A study found that Dialister invisus ASV represents a unique case of overlap between the oral and gut microbiota in healthy individuals. Normally, the oral and gut microbiota differ under physiological conditions, and the presence of overlapping microbiota may indicate a certain pathological state [43]. In our study, we discovered genera such as Prevotella and Streptococcus that overlapped in the gut, respiratory tract, and oral cavity. Several studies have also demonstrated a significant up-regulation of Prevotella [44,45,46,47], Streptococcus [9, 44,45,46] and Veillonella [9, 44,45,46] following SARS-CoV-2 infection. Prevotella, a strictly anaerobic gram-negative bacillus, is known to be a major genus found in human skin, oral cavity, vagina, and gut [48]. It is frequently associated with respiratory tract infections, such as inhalation pneumonia [49] and pulmonary empyema [50]. Additionally, studies [51] have shown an increased abundance of Prevotella in the presence of viral infections associated with Human Immunodeficiency Virus, Papillomavirus, Herpesviridae, and respiratory viruses. Our study confirmed dysregulation of Prevotella in the human skin, oral cavity, gut, and respiratory tract after SARS-CoV-2 infection. Furthermore, Prevotella was found to be related to the severity and recovery of SARS-CoV-2 infection. Other studies have reported a correlation between long-lasting COVID-19 symptoms and elevated expression of oral Prevotella [52], which may be due to the ability of Prevotella to produce proteins that promote SARS-CoV-2 infection [53]. The precise mechanism by which Prevotella affects COVID-19 is not yet clear. However, previous research [54] has revealed that certain Prevotella strains can produce virulence factors that increase inflammatory response by activating Toll-like receptor 2 and inducing Th17-polarizing cytokines in antigen-presenting cells (such as IL-23 and IL-1), or stimulating epithelial cells to produce IL-8, IL-6, and CCL20. In summary, when individuals become ill due to the invasion of foreign pathogens, the normal human microbiota may be translocated and transformed into pathogenic bacteria, exacerbating the disease. The key bacteria Prevotella and Streptococcus proposed by us provide clues for future animal and in vitro experiments on SARS-CoV-2 infection intervention.

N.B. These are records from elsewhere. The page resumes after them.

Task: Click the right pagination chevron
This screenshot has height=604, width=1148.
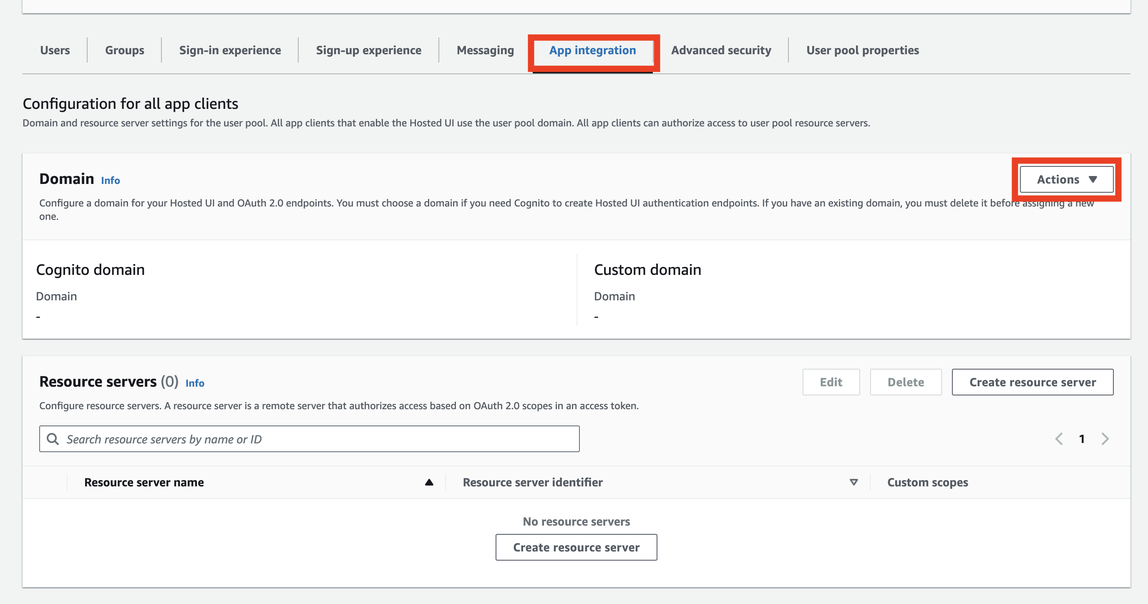Action: pyautogui.click(x=1105, y=438)
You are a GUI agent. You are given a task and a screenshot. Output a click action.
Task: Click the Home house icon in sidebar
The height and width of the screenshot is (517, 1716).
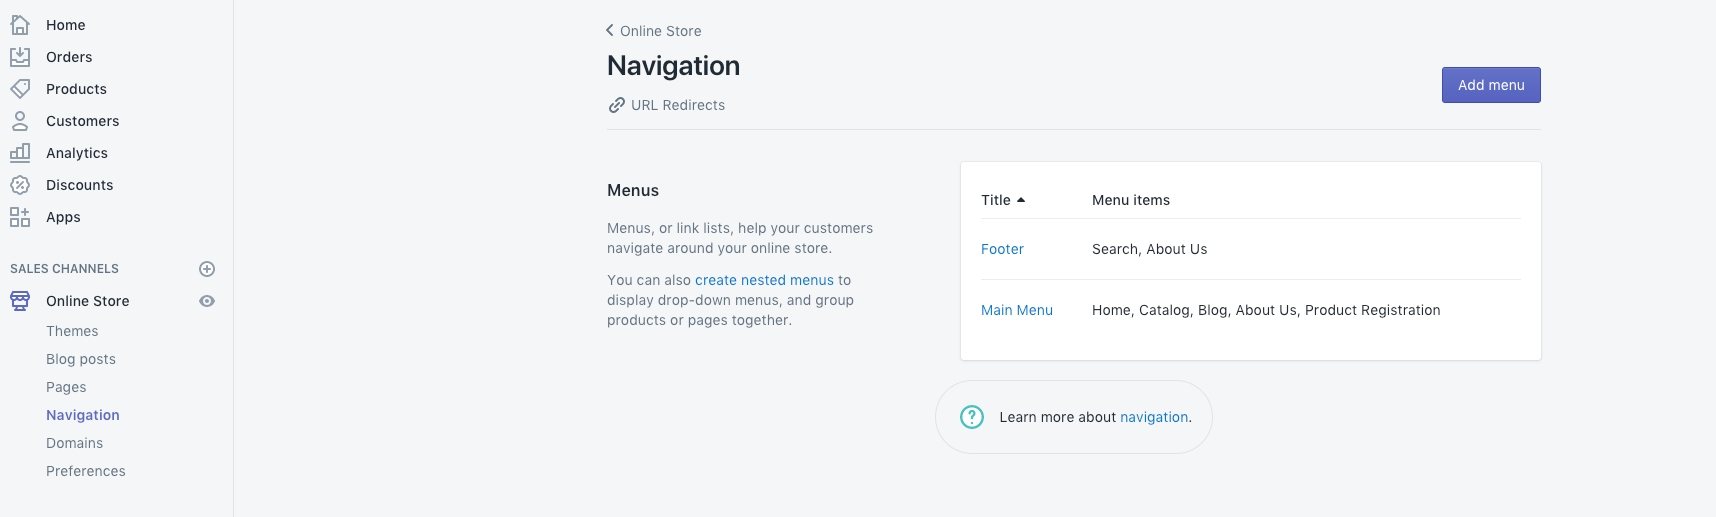click(x=20, y=25)
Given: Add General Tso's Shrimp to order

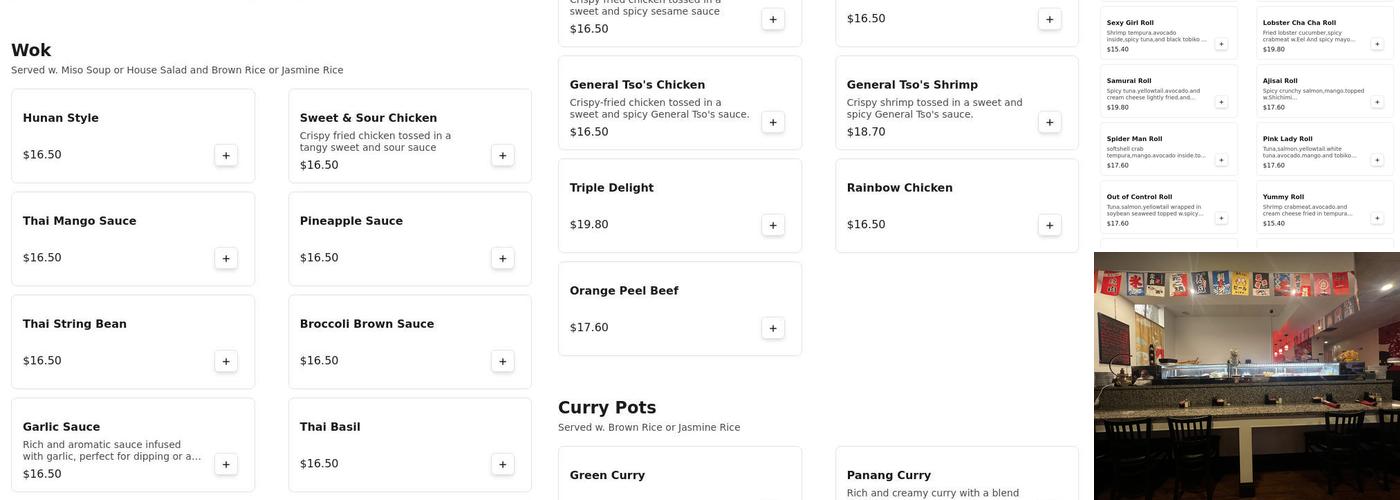Looking at the screenshot, I should [x=1050, y=122].
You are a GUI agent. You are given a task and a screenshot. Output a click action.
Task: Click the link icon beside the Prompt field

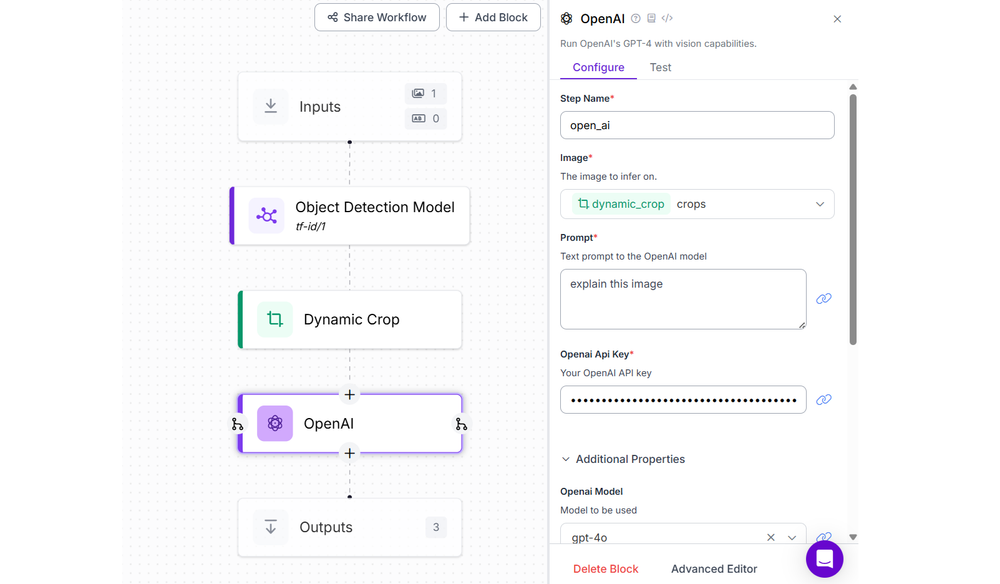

Our study has the following limitations: Firstly, due to the continuous updating of databases, our research may not reflect the latest research status. Secondly, the limited number of studies included in our analysis leads to certain limitations in generalizing our findings. Thirdly, there is a lack of animal and in vitro experimental validation for the key microbial communities we identified.

Conclusions

Our study showed that SARS-CoV-2 infection was related to the down-regulation of α-diversity in the human gut and respiratory microbiota. The respiratory microbiota had the potential to predict the prognosis of individuals infected with SARS-CoV-2. Prevotella and Streptococcus might be key microbiota in SARS-CoV-2 infection.